##### Enregistrements fournis #####

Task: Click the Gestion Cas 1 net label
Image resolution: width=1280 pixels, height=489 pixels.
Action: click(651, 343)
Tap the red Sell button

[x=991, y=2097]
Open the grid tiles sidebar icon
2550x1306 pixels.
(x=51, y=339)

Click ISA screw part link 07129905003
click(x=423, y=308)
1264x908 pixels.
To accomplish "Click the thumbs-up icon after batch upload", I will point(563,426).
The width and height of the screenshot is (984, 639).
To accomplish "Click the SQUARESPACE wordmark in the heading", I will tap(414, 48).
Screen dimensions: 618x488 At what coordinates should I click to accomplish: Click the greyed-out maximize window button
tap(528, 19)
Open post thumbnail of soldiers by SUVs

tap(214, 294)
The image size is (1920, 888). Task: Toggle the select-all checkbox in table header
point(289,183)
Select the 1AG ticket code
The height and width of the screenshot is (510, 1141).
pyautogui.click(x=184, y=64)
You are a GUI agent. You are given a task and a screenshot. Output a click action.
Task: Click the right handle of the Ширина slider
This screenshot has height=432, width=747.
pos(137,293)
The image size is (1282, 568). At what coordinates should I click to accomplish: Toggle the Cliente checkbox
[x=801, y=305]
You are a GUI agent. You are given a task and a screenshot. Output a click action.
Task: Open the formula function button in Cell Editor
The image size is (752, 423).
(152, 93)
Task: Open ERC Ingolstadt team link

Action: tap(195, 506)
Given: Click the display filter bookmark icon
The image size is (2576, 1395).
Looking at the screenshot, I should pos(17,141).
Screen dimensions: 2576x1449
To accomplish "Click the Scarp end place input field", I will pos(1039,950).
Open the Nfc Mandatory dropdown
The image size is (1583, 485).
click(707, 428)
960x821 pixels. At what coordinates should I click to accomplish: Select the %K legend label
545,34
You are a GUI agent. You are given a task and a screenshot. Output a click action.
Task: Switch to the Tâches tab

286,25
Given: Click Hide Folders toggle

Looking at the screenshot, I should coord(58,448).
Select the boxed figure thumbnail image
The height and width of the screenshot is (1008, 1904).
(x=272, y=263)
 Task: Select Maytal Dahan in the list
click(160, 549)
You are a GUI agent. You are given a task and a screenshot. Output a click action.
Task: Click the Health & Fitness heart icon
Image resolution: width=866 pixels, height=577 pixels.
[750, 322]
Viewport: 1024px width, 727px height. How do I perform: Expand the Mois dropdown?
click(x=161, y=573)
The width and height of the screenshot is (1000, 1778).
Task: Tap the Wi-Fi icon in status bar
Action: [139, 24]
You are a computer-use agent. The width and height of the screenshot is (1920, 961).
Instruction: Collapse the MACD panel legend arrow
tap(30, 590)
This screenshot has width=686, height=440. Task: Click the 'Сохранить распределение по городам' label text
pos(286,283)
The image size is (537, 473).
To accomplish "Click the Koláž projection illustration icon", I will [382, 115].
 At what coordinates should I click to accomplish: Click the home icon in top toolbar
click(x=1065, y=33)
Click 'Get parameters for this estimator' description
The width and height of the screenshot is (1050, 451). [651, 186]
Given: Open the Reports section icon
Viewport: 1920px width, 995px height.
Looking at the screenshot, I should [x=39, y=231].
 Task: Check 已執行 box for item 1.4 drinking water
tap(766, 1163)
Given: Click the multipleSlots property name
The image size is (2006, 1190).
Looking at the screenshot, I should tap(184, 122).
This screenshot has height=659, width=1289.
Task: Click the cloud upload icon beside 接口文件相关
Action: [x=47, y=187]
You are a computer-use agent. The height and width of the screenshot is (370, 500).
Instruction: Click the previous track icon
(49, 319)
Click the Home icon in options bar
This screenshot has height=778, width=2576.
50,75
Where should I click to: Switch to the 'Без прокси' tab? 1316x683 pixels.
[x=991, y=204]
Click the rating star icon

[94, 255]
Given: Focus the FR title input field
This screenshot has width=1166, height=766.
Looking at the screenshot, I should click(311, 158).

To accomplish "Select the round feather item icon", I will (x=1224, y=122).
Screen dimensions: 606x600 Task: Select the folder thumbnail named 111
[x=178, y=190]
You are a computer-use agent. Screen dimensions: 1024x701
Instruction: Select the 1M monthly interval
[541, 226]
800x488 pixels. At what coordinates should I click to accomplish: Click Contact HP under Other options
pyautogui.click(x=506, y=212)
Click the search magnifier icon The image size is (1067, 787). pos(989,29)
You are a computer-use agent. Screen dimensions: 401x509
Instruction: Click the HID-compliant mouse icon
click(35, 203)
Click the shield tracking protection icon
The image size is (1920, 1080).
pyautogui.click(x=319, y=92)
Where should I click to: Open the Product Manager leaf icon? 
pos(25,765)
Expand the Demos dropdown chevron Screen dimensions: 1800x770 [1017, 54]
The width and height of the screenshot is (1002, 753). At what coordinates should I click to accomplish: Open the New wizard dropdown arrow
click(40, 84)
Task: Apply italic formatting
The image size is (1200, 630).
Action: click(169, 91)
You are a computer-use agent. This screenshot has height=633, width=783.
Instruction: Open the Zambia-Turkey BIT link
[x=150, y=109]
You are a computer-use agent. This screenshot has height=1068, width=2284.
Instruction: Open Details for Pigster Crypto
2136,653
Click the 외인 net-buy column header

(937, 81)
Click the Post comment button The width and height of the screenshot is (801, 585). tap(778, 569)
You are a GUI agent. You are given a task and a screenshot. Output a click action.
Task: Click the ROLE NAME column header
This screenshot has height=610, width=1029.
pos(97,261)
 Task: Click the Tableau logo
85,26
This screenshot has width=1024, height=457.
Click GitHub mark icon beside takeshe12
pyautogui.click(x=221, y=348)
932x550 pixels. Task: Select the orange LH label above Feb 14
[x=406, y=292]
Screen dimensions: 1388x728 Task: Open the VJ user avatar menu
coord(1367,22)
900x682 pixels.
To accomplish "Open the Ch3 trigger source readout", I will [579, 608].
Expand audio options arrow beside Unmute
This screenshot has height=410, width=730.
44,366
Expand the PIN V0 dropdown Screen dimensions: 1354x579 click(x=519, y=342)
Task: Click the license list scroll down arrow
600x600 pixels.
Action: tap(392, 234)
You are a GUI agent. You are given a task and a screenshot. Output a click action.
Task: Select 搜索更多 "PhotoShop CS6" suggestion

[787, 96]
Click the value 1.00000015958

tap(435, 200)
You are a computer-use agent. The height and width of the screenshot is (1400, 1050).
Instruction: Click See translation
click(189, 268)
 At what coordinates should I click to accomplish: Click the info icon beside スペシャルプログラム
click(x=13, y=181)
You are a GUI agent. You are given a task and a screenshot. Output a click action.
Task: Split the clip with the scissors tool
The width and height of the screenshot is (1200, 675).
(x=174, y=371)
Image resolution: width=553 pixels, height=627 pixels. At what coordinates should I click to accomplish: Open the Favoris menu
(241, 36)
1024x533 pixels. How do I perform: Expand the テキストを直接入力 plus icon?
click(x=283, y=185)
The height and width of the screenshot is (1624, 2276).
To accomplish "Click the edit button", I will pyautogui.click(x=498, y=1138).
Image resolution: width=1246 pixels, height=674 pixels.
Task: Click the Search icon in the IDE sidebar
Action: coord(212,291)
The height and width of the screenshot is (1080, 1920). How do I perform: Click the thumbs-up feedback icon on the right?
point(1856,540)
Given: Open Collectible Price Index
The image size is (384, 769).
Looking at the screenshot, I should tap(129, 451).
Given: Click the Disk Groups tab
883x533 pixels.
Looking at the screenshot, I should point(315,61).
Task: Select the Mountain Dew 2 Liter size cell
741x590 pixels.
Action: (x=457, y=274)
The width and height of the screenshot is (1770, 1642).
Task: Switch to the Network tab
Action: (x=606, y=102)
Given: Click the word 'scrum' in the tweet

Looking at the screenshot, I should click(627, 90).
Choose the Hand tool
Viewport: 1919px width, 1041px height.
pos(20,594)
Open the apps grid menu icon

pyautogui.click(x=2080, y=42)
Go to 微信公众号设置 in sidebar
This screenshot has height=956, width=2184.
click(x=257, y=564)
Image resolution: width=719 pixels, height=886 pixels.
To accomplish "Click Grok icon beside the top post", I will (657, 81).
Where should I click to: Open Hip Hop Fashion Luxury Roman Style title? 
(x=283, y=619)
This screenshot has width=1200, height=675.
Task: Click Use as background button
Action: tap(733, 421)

#####

(Tâche à réaliser)
Présentez sous forme de liste numérotée les lignes qui vont du début des enregistrements jusqu'à la ligne contenant « I will point(563,426). », celle-ci comprise, en omettant les lignes vides, s'il vous plaît.

(Réponse à la tâche)
1. Task: Click the Gestion Cas 1 net label
2. Image resolution: width=1280 pixels, height=489 pixels.
3. Action: click(651, 343)
4. Tap the red Sell button
5. [x=991, y=2097]
6. Open the grid tiles sidebar icon
7. 2550x1306 pixels.
8. (x=51, y=339)
9. Click ISA screw part link 07129905003
10. click(x=423, y=308)
11. 1264x908 pixels.
12. To accomplish "Click the thumbs-up icon after batch upload", I will point(563,426).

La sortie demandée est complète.